WHAT IS REQUIRED —
Select every line below containing the word "height".

-------

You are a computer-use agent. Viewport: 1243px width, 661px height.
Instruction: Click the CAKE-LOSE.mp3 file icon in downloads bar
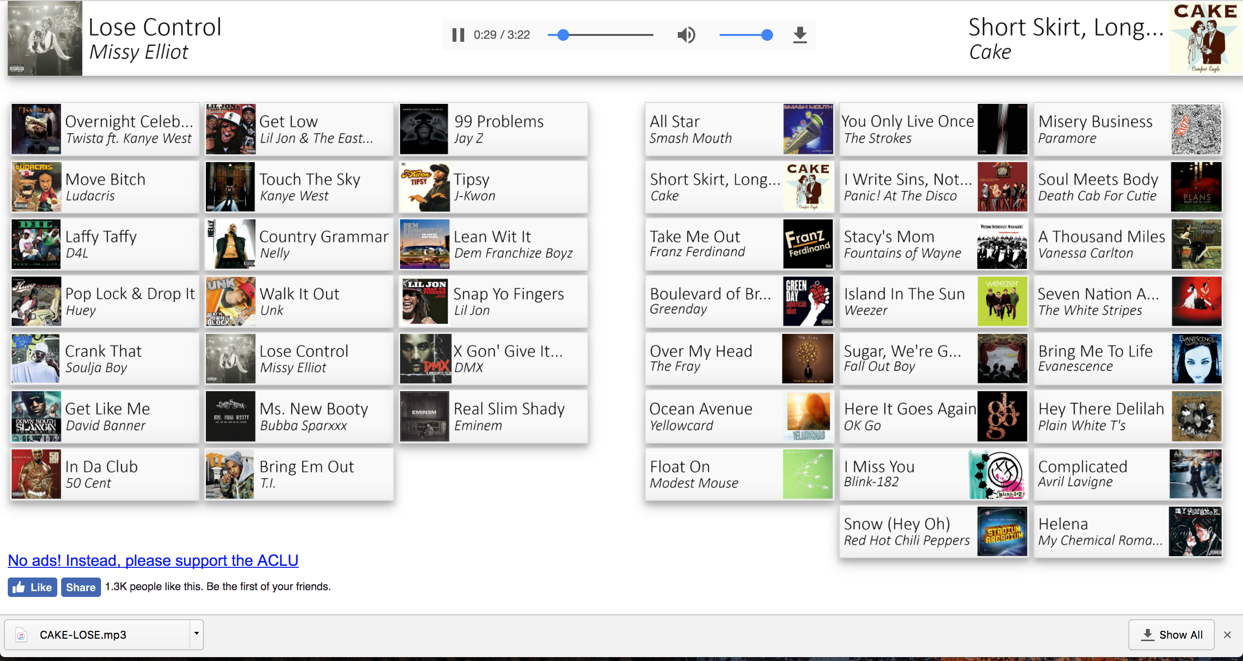21,635
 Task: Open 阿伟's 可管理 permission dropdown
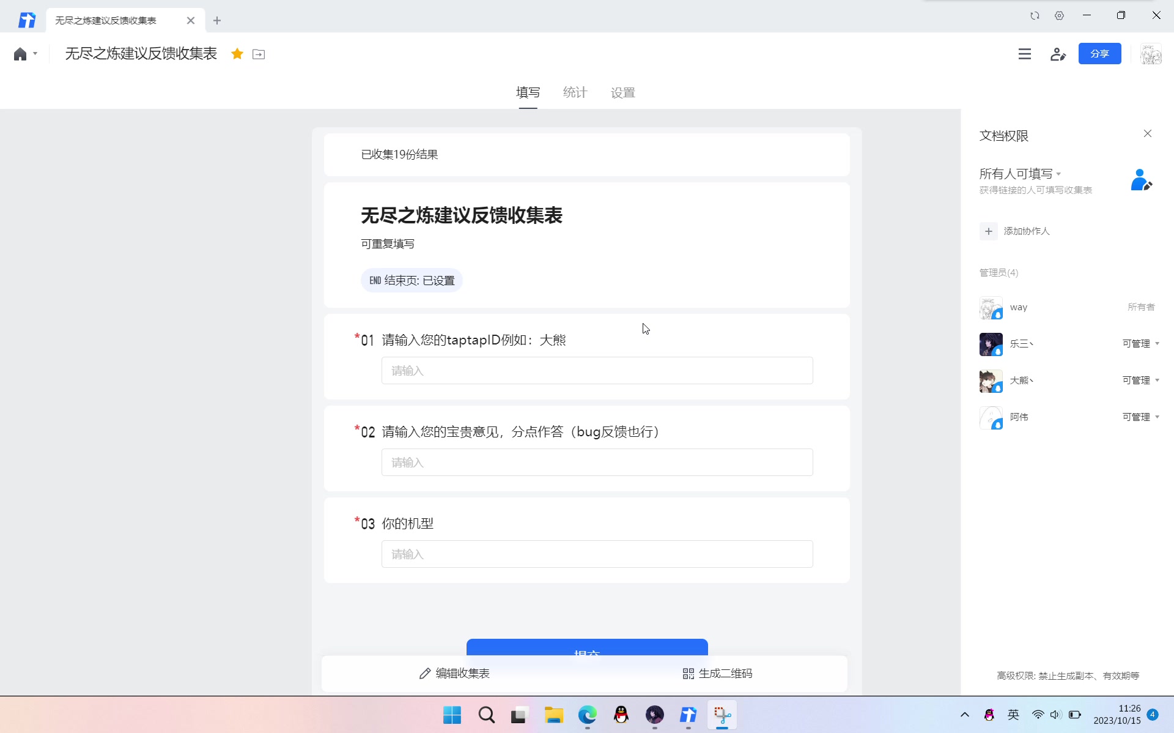click(1140, 417)
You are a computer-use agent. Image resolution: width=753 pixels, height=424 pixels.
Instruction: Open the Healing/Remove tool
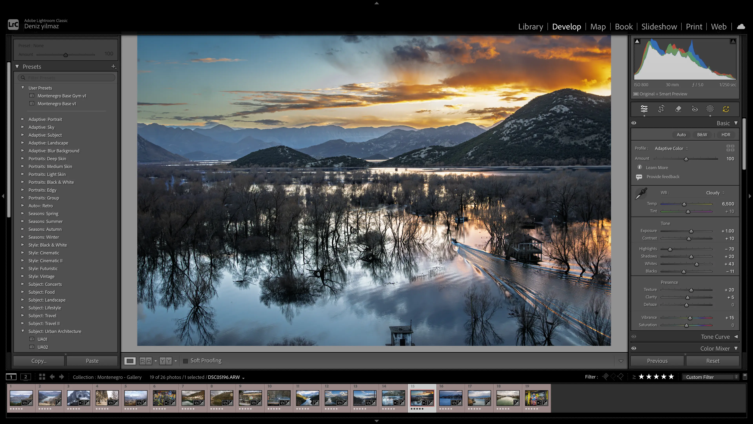tap(678, 109)
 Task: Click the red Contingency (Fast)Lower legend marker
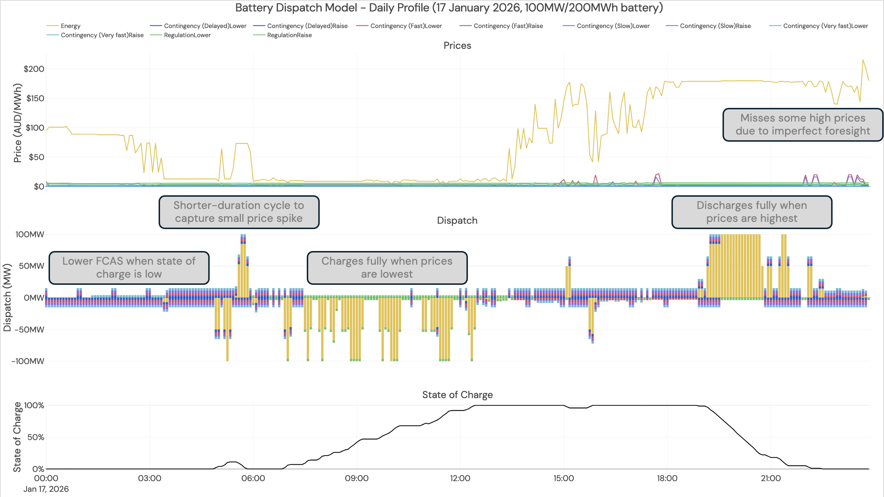pyautogui.click(x=362, y=26)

-------

EXERCISE RESPONSE —
You are a computer-use agent. Viewport: 1243px width, 661px height.
You are a computer-use agent. Image resolution: width=753 pixels, height=424 pixels.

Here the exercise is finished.